» EXCERPTED PASSAGE:
-- -- --

People often ask ‘How did you break into such an enclosed circle’, but it was really easy, I just became friends with them. I’m quite a sociable person and I wasn’t there with an ulterior motive.
Was there any suspicion to begin with?
I think there were a couple of people that … because they didn’t know me they were naturally suspicious because people in suspension [the subculture-community] have been hurt by film-makers before. I think there was naturally for some people questions, ‘Who are you? What are you getting out of this?’ I think once I’d done my own suspension that vanished. One group would recommend me to another and then another and they would say, “Kate’s fine. Kate’s lovely. Kate’s not some evil film-maker’. It’s naturally a very friendly community.
Was there any pressure to portray them in a positive light?
I was always very honest with them and that I’d portray them in a honest light. I told them it would be objective and I think they quite liked that … the idea of being objective. I never felt any pressure.
It’s quite extreme, what people do in body suspension and the instant reaction is often, ‘Oh my god, that’s gross’ and accuse them of being weird or sick in the head.
Because that’s the easiest reaction to have and that’s not the film I wanted to make. I wanted to leave it to the audience, which is how I like documentaries to be made. I don’t like documentaries where the film-maker’s voice is very strong. For me, it’s like a form of fiction, glorified fiction. I filmed events and let people say what they wanted to say.
It’s so easy to judge.
I think through this film I’ve become far less judgemental. I never used to think of myself as a judgemental person until I made this film and I started to look back and realise I probably was without realising.
Looking at people with lots of piercings and body modifications challenges our perceptions of what we can do with our bodies and challenges notions of what is beautiful and ugly.

-- -- --

» REQUIREMENT A: Reproduce the interview from "It’s so easy" up to and including "was without realising." without changing a word.
» REQUIREMENT B:
Answer these questions from the interview:
(i) After what did the suspicion toward the film-maker vanish?
(ii) How did the film-maker tell the people in suspension her film would be?
(iii) What does she say documentaries with a very strong film-maker's voice are like?

» DATASET EXTRACT:
-- -- --

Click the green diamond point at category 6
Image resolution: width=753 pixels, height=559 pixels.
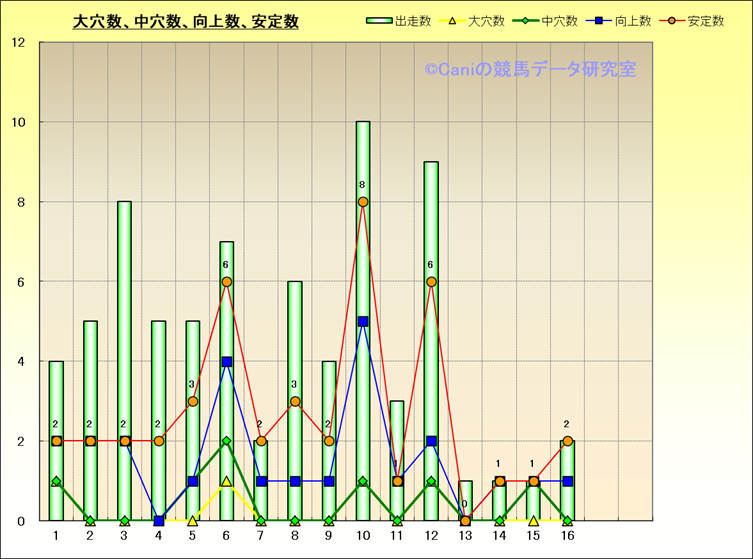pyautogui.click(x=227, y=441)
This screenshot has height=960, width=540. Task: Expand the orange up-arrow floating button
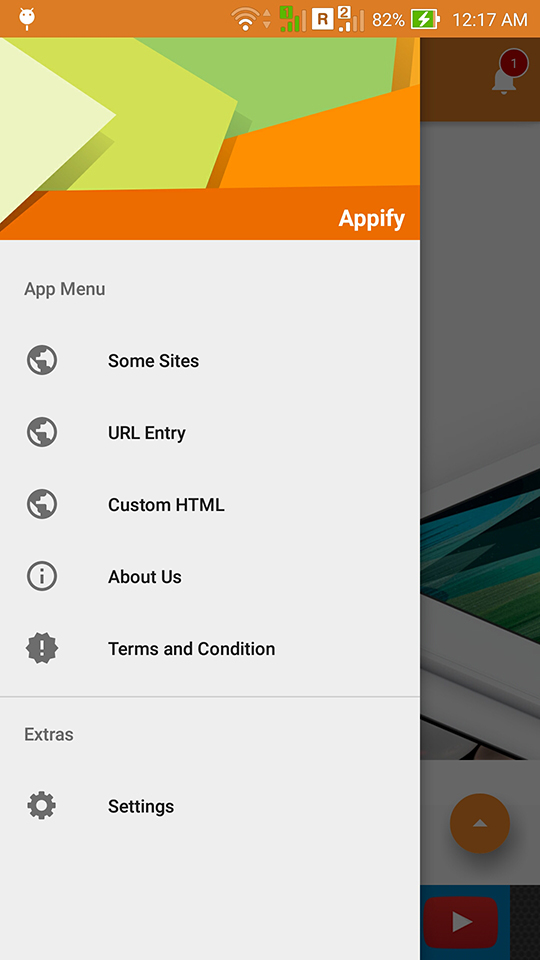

-- -- --

» WRITTEN ANSWER A:
It’s so easy to judge.
I think through this film I’ve become far less judgemental. I never used to think of myself as a judgemental person until I made this film and I started to look back and realise I probably was without realising.

» WRITTEN ANSWER B:
(i) Once she had done her own suspension.
(ii) Objective, portraying them in an honest light.
(iii) A form of fiction, glorified fiction.